Cominciamo col trovare una definizione comune di cosa sia un Superteam.

S’intenda un roster composto da almeno tre potenziali Hall of Famer – All-Star conclamati – con almeno un giocatore che arrivi da una contender per il Titolo; sono squadre che attraggono ira e gelosie degli avversari, talmente superiori sulla carta da minacciare la stabilità della Lega e in grado di annullare quel quid di imprevedibilità che rende ogni stagione sportiva degna di essere vissuta.


Chiariamo subito un punto: l’imprevedibilità resta, sempre e comunque. La storia ci ha insegnato che i Superteam possono avere – e hanno avuto – successo, ma non necessariamente più di sistemi costruiti nel tempo. Nascono spesso per stagioni da all-in, a volte con proprietari ansiosi di scrollarsi di dosso anni di delusioni: per loro stessa natura, i Superteam hanno una data di scadenza molto vicina nel tempo.

Di esempi ce ne sono a bizzeffe.
____________________
### Descrizione esercizio
Ripeti parola per parola l'intero testo sui Superteam. I record qui sotto non sono necessari.
____________________
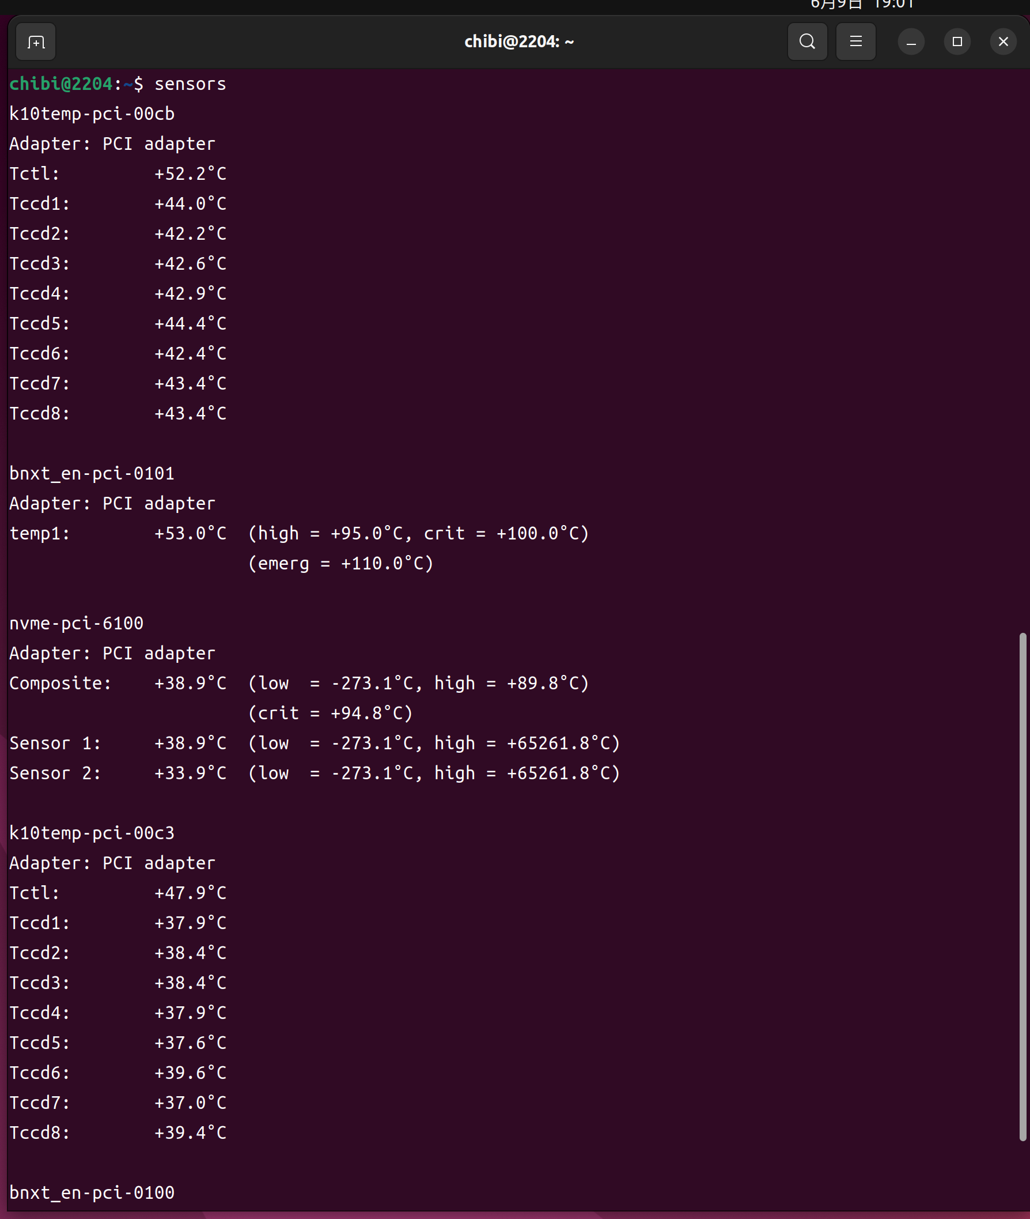Screen dimensions: 1030x1219
Task: Click the emerg = +110.0°C text
Action: coord(340,564)
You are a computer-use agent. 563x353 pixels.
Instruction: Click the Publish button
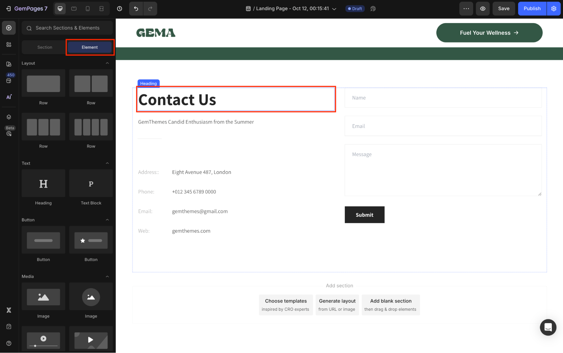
____________________
### Risultato esercizio
Cominciamo col trovare una definizione comune di cosa sia un Superteam.

S’intenda un roster composto da almeno tre potenziali Hall of Famer – All-Star conclamati – con almeno un giocatore che arrivi da una contender per il Titolo; sono squadre che attraggono ira e gelosie degli avversari, talmente superiori sulla carta da minacciare la stabilità della Lega e in grado di annullare quel quid di imprevedibilità che rende ogni stagione sportiva degna di essere vissuta.


Chiariamo subito un punto: l’imprevedibilità resta, sempre e comunque. La storia ci ha insegnato che i Superteam possono avere – e hanno avuto – successo, ma non necessariamente più di sistemi costruiti nel tempo. Nascono spesso per stagioni da all-in, a volte con proprietari ansiosi di scrollarsi di dosso anni di delusioni: per loro stessa natura, i Superteam hanno una data di scadenza molto vicina nel tempo.

Di esempi ce ne sono a bizzeffe.